* Given records *
=== Begin Enclosure ===

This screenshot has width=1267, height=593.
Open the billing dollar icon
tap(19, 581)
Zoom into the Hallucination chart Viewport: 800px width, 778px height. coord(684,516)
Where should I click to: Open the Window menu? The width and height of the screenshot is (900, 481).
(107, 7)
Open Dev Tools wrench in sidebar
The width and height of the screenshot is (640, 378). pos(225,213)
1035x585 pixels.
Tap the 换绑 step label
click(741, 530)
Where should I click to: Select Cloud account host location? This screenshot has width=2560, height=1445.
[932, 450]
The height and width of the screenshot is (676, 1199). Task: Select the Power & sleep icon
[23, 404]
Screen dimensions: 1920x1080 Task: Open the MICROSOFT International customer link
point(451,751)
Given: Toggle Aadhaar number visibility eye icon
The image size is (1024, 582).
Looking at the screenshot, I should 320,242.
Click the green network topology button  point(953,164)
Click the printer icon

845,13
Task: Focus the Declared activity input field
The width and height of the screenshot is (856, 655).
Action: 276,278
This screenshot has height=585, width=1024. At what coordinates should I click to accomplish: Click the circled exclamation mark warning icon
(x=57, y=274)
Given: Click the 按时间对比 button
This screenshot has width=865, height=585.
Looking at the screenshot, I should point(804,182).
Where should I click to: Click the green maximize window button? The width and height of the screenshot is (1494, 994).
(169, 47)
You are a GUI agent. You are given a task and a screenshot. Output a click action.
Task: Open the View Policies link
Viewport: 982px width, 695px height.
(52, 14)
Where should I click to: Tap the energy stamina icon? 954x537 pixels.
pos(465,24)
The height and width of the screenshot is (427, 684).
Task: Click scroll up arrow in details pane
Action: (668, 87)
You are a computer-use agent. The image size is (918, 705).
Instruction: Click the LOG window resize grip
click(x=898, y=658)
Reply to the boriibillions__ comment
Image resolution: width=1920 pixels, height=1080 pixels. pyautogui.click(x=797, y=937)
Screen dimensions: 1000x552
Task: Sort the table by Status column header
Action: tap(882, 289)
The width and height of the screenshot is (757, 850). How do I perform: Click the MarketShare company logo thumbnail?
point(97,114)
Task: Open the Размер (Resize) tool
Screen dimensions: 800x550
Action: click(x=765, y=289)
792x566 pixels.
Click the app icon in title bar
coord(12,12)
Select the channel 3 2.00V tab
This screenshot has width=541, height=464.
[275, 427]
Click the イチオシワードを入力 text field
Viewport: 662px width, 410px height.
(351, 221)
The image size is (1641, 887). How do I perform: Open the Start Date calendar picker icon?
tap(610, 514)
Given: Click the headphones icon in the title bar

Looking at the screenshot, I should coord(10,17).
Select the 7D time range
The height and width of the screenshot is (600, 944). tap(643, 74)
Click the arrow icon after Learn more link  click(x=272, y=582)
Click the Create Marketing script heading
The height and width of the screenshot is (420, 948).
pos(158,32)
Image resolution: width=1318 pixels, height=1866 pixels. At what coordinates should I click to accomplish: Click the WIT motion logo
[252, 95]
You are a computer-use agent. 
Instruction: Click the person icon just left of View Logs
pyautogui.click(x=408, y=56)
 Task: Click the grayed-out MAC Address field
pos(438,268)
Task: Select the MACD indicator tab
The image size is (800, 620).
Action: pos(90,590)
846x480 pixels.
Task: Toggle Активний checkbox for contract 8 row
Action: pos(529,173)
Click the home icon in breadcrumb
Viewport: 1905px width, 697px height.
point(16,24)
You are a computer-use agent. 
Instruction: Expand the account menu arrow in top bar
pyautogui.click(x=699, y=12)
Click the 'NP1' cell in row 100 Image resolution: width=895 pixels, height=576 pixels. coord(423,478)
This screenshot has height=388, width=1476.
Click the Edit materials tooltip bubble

=== End Enclosure ===

* Problem details *
Only the last part of the records is wanted. Repeat it exactly, beginning at the line containing "Image resolution: width=1318" and ending at the final line.

* Task answer *
Image resolution: width=1318 pixels, height=1866 pixels. At what coordinates should I click to accomplish: Click the WIT motion logo
[252, 95]
You are a computer-use agent. 
Instruction: Click the person icon just left of View Logs
pyautogui.click(x=408, y=56)
 Task: Click the grayed-out MAC Address field
pos(438,268)
Task: Select the MACD indicator tab
The image size is (800, 620).
Action: pos(90,590)
846x480 pixels.
Task: Toggle Активний checkbox for contract 8 row
Action: pos(529,173)
Click the home icon in breadcrumb
Viewport: 1905px width, 697px height.
point(16,24)
You are a computer-use agent. 
Instruction: Expand the account menu arrow in top bar
pyautogui.click(x=699, y=12)
Click the 'NP1' cell in row 100 Image resolution: width=895 pixels, height=576 pixels. coord(423,478)
This screenshot has height=388, width=1476.
Click the Edit materials tooltip bubble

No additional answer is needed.